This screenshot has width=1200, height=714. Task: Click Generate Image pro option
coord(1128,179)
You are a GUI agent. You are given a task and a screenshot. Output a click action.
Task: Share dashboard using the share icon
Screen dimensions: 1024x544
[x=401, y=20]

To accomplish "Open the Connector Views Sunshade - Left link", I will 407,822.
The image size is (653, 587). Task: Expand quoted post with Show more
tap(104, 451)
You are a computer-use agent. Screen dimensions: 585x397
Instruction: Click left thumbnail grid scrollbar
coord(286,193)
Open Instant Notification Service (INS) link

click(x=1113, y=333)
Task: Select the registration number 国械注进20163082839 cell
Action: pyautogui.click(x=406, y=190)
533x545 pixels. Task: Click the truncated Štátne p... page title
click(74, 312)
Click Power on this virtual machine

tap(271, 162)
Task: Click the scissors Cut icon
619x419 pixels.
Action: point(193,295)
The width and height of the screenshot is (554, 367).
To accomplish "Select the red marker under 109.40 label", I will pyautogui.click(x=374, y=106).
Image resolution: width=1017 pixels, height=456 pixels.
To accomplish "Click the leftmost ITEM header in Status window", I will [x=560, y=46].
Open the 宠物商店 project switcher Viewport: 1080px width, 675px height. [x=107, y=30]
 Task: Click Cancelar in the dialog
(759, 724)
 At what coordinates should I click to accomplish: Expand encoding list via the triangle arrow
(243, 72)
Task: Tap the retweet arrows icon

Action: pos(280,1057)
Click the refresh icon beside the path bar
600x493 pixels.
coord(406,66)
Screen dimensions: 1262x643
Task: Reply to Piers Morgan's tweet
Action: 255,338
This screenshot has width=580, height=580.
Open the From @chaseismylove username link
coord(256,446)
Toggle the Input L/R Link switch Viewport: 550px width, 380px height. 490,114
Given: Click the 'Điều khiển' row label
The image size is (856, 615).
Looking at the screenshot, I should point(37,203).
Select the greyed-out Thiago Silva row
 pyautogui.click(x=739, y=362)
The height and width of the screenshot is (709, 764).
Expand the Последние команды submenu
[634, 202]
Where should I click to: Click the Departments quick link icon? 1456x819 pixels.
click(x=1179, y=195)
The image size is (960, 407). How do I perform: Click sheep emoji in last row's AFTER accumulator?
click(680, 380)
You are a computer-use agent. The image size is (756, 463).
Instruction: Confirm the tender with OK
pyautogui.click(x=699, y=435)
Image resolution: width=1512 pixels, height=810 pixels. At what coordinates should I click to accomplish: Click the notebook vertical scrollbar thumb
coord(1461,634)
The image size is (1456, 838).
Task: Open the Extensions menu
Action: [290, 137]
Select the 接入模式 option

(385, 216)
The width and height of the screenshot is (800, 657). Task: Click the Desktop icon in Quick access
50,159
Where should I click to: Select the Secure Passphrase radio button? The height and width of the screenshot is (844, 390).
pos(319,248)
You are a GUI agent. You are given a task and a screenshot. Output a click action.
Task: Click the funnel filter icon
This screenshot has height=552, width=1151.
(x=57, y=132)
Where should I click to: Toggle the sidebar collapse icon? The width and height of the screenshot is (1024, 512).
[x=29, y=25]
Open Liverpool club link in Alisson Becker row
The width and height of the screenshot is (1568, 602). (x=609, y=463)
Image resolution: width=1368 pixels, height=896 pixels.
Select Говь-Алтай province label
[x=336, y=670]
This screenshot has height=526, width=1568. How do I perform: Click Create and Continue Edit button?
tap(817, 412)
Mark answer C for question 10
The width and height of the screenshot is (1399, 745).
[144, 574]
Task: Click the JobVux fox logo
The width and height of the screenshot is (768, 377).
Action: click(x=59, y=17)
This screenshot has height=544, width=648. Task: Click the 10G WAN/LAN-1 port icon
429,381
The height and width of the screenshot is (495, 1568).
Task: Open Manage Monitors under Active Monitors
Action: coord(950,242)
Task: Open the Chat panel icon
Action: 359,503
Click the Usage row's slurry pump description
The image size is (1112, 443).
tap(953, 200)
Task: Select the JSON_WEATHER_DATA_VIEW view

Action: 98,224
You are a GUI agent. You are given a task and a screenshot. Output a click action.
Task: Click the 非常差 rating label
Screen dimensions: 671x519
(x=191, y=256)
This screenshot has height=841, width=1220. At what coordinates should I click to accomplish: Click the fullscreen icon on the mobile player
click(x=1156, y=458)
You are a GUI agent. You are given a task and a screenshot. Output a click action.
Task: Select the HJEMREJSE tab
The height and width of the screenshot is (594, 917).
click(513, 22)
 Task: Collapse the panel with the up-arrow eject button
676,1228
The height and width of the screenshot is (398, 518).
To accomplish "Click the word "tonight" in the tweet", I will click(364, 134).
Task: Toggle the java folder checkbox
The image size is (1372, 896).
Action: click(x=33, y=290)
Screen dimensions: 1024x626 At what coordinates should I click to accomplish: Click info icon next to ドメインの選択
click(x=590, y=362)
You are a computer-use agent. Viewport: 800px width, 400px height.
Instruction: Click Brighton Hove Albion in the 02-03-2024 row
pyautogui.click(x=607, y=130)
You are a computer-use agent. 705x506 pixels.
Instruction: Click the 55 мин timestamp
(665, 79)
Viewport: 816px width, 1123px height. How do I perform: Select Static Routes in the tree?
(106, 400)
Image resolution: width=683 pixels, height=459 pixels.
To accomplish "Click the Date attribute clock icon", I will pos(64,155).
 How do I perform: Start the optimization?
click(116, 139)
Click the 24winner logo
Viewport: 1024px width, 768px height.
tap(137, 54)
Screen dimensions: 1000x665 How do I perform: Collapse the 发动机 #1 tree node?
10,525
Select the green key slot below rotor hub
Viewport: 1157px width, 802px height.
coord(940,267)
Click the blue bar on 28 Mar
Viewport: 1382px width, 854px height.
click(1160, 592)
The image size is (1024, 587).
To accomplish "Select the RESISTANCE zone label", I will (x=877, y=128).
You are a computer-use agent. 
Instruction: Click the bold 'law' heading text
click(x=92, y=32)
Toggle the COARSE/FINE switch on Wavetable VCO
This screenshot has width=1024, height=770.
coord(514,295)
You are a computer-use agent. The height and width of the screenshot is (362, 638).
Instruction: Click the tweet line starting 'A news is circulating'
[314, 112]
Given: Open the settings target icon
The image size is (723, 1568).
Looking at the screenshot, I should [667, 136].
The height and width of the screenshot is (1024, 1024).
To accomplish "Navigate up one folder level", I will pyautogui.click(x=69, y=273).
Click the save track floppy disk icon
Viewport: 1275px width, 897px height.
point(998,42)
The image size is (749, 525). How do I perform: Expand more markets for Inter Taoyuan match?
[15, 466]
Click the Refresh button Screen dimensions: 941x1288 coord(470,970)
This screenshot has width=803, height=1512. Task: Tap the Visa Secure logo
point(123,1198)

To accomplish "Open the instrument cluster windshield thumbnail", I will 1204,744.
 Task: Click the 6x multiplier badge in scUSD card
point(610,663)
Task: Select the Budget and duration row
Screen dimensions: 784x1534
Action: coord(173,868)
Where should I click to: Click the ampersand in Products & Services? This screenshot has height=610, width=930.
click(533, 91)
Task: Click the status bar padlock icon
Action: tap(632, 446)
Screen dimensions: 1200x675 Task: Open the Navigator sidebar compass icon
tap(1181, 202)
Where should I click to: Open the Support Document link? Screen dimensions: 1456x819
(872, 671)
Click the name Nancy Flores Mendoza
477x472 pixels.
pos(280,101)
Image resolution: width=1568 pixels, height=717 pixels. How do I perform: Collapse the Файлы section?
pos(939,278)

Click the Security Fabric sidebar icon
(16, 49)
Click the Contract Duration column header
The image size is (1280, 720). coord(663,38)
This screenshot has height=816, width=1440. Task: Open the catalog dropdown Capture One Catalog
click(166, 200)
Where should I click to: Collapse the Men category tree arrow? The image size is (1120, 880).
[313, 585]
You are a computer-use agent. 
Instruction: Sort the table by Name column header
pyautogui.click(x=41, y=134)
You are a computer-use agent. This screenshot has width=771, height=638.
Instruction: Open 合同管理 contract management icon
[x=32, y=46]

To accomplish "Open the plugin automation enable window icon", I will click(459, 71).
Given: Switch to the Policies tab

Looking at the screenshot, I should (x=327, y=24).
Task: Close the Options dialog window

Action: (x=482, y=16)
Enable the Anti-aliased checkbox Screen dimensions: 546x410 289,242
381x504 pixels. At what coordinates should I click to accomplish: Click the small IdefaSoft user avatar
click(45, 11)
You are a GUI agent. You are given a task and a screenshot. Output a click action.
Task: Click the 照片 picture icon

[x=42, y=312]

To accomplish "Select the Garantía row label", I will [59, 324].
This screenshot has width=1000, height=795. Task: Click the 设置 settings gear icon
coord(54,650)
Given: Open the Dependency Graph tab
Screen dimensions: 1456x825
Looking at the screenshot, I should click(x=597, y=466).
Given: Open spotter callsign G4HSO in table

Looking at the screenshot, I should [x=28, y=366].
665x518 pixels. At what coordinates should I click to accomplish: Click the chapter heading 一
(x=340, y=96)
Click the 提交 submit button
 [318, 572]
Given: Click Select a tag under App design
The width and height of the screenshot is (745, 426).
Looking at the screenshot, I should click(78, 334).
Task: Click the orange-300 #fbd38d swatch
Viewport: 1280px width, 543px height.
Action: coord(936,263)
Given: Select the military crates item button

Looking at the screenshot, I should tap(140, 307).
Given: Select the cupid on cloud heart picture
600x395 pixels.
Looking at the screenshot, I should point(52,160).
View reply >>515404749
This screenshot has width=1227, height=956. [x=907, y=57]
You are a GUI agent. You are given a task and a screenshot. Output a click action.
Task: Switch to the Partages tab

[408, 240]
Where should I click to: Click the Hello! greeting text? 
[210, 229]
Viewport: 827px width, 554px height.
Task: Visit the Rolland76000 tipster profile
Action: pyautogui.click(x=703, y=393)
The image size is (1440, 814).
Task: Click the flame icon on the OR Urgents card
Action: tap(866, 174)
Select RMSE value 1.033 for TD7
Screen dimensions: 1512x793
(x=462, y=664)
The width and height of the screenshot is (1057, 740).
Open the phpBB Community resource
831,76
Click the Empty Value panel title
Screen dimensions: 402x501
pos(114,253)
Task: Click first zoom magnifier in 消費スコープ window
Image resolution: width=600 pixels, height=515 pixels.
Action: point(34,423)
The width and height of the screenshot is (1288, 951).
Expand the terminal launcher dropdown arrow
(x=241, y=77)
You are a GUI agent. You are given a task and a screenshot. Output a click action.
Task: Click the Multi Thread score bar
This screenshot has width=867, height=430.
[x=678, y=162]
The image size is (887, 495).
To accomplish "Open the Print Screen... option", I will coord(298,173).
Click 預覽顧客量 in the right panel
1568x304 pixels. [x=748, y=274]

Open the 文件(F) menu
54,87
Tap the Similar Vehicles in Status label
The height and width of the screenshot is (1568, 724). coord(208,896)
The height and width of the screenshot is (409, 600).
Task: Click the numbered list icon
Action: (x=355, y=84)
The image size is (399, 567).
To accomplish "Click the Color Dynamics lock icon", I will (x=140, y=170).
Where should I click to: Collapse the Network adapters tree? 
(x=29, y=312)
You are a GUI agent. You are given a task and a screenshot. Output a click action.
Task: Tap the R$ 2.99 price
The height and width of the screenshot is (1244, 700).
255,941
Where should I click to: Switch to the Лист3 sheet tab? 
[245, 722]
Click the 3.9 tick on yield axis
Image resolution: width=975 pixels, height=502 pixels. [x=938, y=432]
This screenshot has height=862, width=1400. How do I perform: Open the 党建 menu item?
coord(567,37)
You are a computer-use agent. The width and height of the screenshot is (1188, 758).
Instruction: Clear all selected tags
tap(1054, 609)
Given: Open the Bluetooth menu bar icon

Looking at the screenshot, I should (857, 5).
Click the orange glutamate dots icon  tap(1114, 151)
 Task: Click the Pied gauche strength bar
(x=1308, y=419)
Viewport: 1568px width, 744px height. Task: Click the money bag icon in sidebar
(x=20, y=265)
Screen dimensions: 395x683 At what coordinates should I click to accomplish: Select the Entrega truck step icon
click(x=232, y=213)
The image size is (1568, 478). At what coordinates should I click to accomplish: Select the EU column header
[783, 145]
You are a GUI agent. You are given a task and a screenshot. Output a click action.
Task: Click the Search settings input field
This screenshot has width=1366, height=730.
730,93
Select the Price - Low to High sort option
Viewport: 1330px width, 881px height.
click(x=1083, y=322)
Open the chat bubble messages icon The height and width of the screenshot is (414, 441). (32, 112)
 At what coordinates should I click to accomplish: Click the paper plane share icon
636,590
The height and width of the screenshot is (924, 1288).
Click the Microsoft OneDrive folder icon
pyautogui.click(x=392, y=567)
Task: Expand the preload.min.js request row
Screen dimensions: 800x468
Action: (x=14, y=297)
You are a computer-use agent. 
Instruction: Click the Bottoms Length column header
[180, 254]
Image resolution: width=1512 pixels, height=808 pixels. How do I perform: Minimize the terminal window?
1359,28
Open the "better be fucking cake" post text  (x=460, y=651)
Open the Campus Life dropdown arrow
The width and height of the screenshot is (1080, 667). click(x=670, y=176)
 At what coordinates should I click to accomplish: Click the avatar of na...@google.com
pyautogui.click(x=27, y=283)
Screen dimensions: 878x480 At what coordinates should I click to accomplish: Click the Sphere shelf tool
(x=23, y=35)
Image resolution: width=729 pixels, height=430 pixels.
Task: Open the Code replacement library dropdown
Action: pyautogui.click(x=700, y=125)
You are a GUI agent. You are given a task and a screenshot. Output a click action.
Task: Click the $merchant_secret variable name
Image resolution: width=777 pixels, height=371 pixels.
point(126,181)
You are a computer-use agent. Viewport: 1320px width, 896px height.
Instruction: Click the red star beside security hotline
▬▬▬
Instructions to follow – Report, for the data above, every line in which the string "checkbox" appears.

Task result –
Task: Toggle the java folder checkbox
Enable the Anti-aliased checkbox Screen dimensions: 546x410 289,242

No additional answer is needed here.